> **What is needed**:
Please continue the article on the Ed sisters' high school success and advice, picking up right after its final sentence.

> **Text segment**:
-- Opening Marker --
By Isabelle Morrison
Christina and Catherina Ed are two incoming college freshmen who are bound for success, and seeing as a new school year is right around the corner, they’re here to share their high school (primarily senior year) experience and advice.
The Ed sisters graduated from Timberline High School with valedictorian status in June 2015, and will be attending Gonzaga University (Christina) and the University of Washington (Catherina) this fall.
The girls have also collected a plethora of scholarships; both sisters received the Fort Lewis Family Member scholarship, scholarships from the Olympia Tumwater Foundation, and scholarships from the North Thurston Education Foundation. In addition, Christina received the Gonzaga University Merit Grant, and GU Regents scholarship.
Catherina acknowledges that these accomplishments weren’t just handed to them. “I think being in sports all four years and being involved in orchestra and clubs like the National Honors Society is what helped.”
Obviously their consistently flawless GPA’s played a role as well. Having the motivation to maintain a 4.0 throughout all of high school is very difficult. “I knew the end goal was valedictorian status. During my first year, I just did my work and got all A’s. But, when i reached the 3-year mark, I realized that if I lost my 4.0 now it would be so disappointing. I thought I might as well keep pushing,” shares Christina.
Although school involvement and grade point averages are two big factors when applying for colleges and scholarships, Catherina agrees that the quality and timing of your application submissions are of equal importance. “I got every single one of my college essays edited by my teachers,” says Catherina. “I think I stressed myself out too much,” she adds. “As long as you do everything early and not wait until the last minute, you’ll be fine”.
-- Closing Marker --
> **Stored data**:
-- Opening Marker --
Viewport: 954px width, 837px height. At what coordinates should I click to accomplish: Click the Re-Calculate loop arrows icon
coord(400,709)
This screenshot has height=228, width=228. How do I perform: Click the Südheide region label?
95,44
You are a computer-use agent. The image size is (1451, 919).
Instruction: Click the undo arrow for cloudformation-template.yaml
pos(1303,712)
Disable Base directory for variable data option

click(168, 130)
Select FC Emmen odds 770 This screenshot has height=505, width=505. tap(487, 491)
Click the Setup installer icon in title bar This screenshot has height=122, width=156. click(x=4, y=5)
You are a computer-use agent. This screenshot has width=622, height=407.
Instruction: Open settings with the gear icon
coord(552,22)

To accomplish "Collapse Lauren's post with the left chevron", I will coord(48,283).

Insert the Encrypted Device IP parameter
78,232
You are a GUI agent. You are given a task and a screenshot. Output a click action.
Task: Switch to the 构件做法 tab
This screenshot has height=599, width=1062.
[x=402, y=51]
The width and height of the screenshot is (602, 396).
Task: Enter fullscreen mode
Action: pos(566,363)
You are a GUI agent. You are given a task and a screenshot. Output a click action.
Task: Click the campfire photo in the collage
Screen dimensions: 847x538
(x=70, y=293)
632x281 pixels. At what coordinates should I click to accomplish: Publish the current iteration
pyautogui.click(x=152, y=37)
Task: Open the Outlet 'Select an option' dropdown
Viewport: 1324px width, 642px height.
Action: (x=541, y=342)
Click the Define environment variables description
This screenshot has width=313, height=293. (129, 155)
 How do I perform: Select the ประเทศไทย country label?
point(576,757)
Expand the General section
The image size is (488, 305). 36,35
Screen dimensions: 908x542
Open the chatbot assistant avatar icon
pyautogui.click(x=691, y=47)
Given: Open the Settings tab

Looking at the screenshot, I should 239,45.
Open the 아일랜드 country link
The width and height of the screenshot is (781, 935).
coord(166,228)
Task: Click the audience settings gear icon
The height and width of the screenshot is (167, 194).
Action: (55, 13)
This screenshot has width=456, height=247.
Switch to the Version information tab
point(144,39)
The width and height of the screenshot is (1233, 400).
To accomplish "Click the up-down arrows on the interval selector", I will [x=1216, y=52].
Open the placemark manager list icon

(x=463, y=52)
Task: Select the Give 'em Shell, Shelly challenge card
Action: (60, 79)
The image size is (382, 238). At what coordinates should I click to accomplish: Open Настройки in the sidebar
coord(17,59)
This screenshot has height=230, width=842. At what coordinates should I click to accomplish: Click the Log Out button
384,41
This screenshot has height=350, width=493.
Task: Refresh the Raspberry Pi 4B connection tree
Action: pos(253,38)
-- Closing Marker --
> **Result below**:
When it came to actually choosing a college, distance away from home and smaller class sizes are what influenced Christina’s decision to attend Gonzaga. She also wanted to go to a different school than her sister. “We decided that this was a good time to split up,” she explains. “It was a better time to do it now than after another four years.”
Catherina had some crucial advice about college visits and choosing which schools to apply for. “I think high schoolers should visit the campuses before applying. I applied to all of these schools and when I visited them I ended up not even wanting to go there. It was a waste of time and stress – and a big waste of money.”
Leaving your home and family behind for college is already a challenge, but imagine having to separate from someone who you share everything with and has always been by your side? “I think at first I’m going to have a lot more anxiety,” describes Christina about leaving her twin sister. “When I meet new people I can be shy, but I usually have Catherina to help me add on to conversations. It’s going to be difficult not having someone I’m so comfortable and familiar with, but it’s good because I need to get out of my comfort zone.”
Though they’re going to miss each other, the Ed sisters are both excited to gain independence, meet new people, and try new things in the fall. Catherina is especially looking forward to UW lecture halls, and Christina, the flexibility of a college class schedule.
Both sisters are planning to study in the pre-medicine track.